3. No entanto, cabe aqui uma reflexão em torno da idéia de patrimônio a se confundir com a de propriedade. Se para os personagens a prática da suecagem e da apropriação dos conteúdos primários das histórias ainda que implique em ganhos materiais, ela também deixa potencialmente perceptível a possibilidade de apropriação mágica das formas de fazer artístico e cinematográfico. Indo mais longe, ao realizarem o documentário-ficção Fats Waller was born here, a garantia de preservação de uma memória recriada estava presente.

4. Acreditamos que o significado de “afeto” para autora seja o de produzir um movimento, isto é, tirar o indivíduo do seu lugar emotivo seguro e racional definido. E isso pode ser harmonioso ou traumático.

5. O prédio seria outro elemento para identificar Mr. Fletcher. Talvez até mais importante, pois é de sua propriedade. Quantos negros de sua idade são donos de imóveis? Esse status é um das motivações do orgulho nutrido por Mike.

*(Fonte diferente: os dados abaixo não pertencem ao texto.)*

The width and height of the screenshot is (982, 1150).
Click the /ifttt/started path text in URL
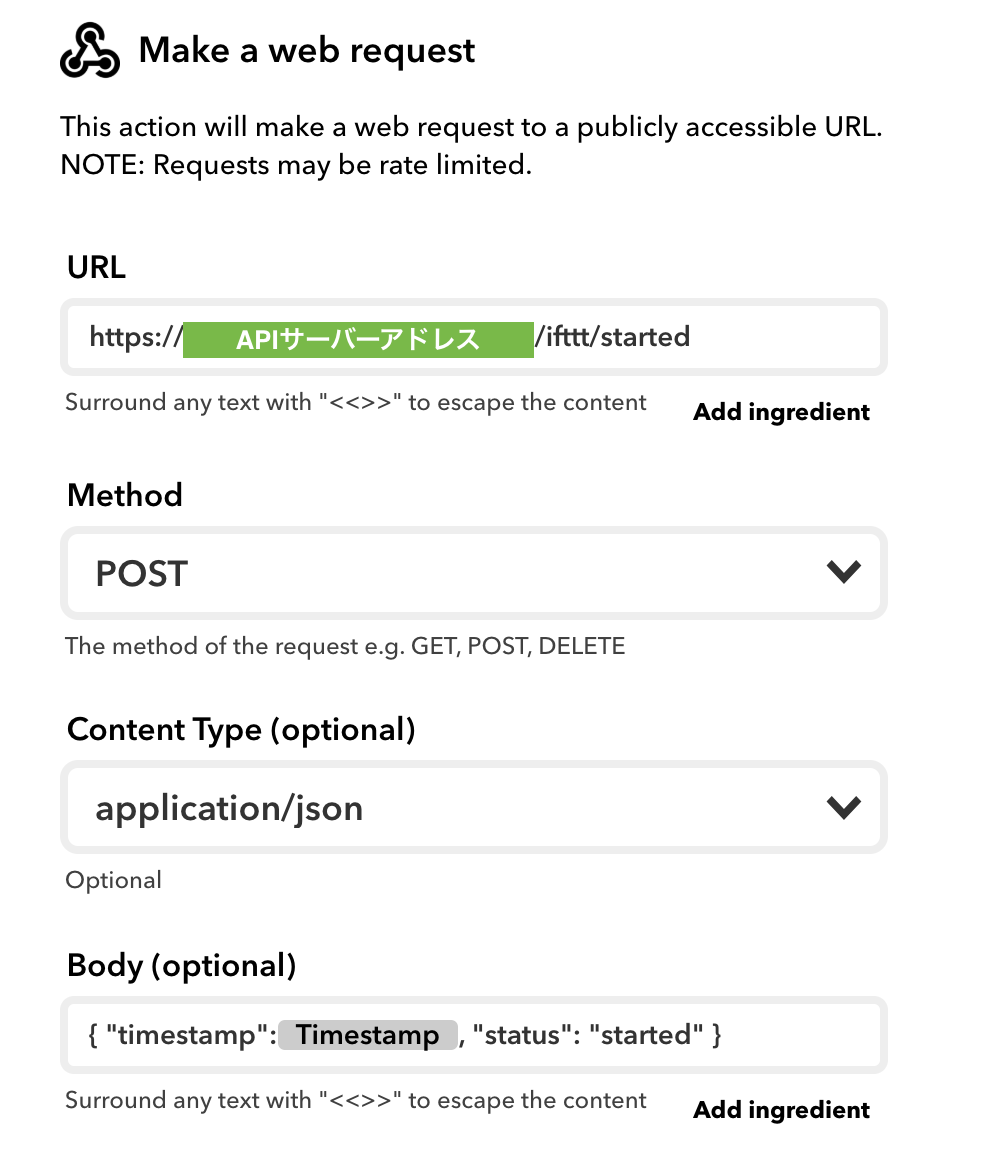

6. Antes existia a projeção cinematográfica em espaços domésticos, mas o custo era extremamente alto e por isso ela era limitada apenas às famílias abastadas. Por isso a maioria dos filmes de família só retrata a elite e as outras classes sociais ficaram relegadas ao plano de fundo ou ao papel de coadjuvantes (criados domésticos).

7. Película sem negativo, gravada e revelada em positivo.

8. Exemplo indiscutível é o sucesso das obras domésticas no Youtube. As pessoas expõem seu cotidiano particular e produzem versões dos filmes de que mais gostam. Um exemplo famoso é o vídeo Charles bite my finger - again!, cujo enredo, um bebê que morde o irmão mais velho, já foi ‘suecado’ (pegando emprestado o termo de Rebobine, Por Favor) inúmeras vezes.